## OBJECTIVE:
Count the lines in the items that contain the string "given" with matching case, and reply with only that number.

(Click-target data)
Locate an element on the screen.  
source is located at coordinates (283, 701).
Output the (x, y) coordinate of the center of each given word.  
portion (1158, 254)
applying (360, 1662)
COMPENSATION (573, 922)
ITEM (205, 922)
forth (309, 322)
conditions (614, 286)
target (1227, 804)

## THE OUTPUT:
1